Cette indocilité, les organisateurs sont allés la trouver aux confins du globe. À l’église Saint-Anne, une grande exposition met à l’honneur la scène contemporaine australienne. Sous le titre « On Country », elle interroge la notion d’appartenance à un territoire, envisageant l’écriture d’une histoire commune à travers des regards autochtones et non-autochtones. La visite se déroule au son des chants traditionnels des Premières Nations et s’ouvre sur les cicatrices de la colonisation mises en lumière par Ricky Maynard, Adam Ferguson et Tace Stevens. La question des minorités est au cœur de cette exposition, que ce soient les nouvelles migrations dans l’œuvre d’Atong Atem et Wani Toaishara ou la place de la communauté queer dans la société australienne. J Davies l’aborde au prisme du concept de Tiaki (« prendre soin » en Māori) tandis que le collectif The Huxleys propose, à grand renfort de paillettes, une réinterprétation camp des cartes postales qui façonnent notre perception d’un territoire.
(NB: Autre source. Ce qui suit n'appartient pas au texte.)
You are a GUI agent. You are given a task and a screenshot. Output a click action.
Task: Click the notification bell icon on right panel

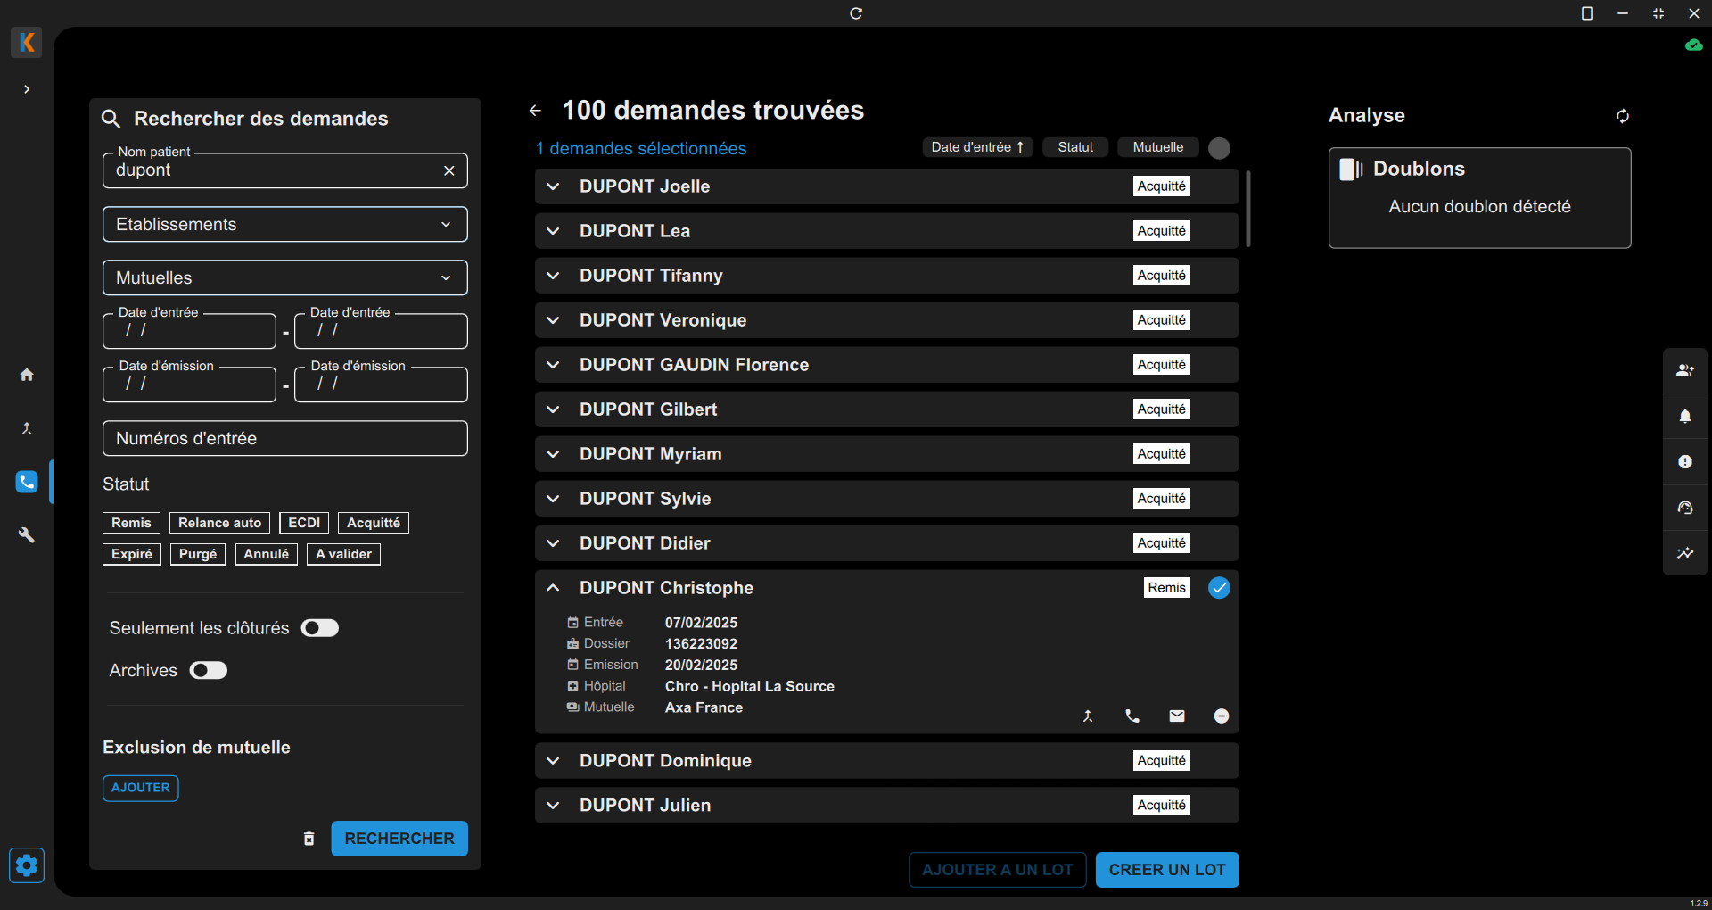coord(1685,417)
Mayara Ferrão, Le Mariage, extrait de L’Album de l’oubli, 2024. Avec l’aimable autorisation de l’artiste.
À l’honneur cette année, le Brésil est représenté par quatre expositions. Si « Construction Déconstruction Reconstruction », à Luma Arles, regarde du côté de l’Histoire en retraçant l’émergence de la photographie moderniste au Brésil de 1939 à 1964, « Futurs ancestraux » (église des Trinitaires) révèle toute la vitalité de la création contemporaine brésilienne. Autoportrait, collage, vidéo et intelligence artificielle, les photographes réécrivent le récit du pays et de son peuple. Mayara Ferrão s’empare de l’IA pour recréer des scènes d’amour entre les femmes esclaves noires du Brésil, qu’il serait impossible de trouver dans les archives d’une Histoire « construite par des mains blanches et patriarcales ». Conçue par l’artiste Guilherme Cunha, « Retratistas do Morro », à Croisière, nous plonge dans l’intimité de la favela Serra à Belo Horizonte, que les photographes João Mendes et Afonso Pimenta documentent depuis plus de soixante ans. Un portrait humain, à rebours des clichés véhiculés par les médias. À quelques pas, la Maison des peintres revient sur les débuts de Claudia Andujar, la formation de son langage visuel et la confirmation de son engagement politique, qui préfigurent son grand projet autour du peuple Yanomami.
La scène émergente fait elle aussi entendre sa voix avec puissance. Les lauréats du Prix Découverte Fondation Louis Roederer seront difficiles à départager tant les sept projets présentés, sélectionnés par le commissaire d’exposition César González-Aguirre, brillent par la finesse de leurs propositions. De la menace nucléaire aux questions d’identité, tous cherchent à ébranler les discours dominants. Deux projets abordent la masculinité à travers la notion de formatage. Chez Julie Joubert, il est militaire : la photographe a documenté la Légion étrangère en France. Chez Denis Serrano, il est culturel, profondément ancré dans l’éducation des garçons au Mexique, à qui l’on refuse toute dimension affective. Plus loin, à la Maison des peintres, l’artiste réunionnais Brandon Gercara mêle photographie, vidéo et performance pour, à travers la pratique du drag, attirer nos regards sur la réalité queer réunionnaise.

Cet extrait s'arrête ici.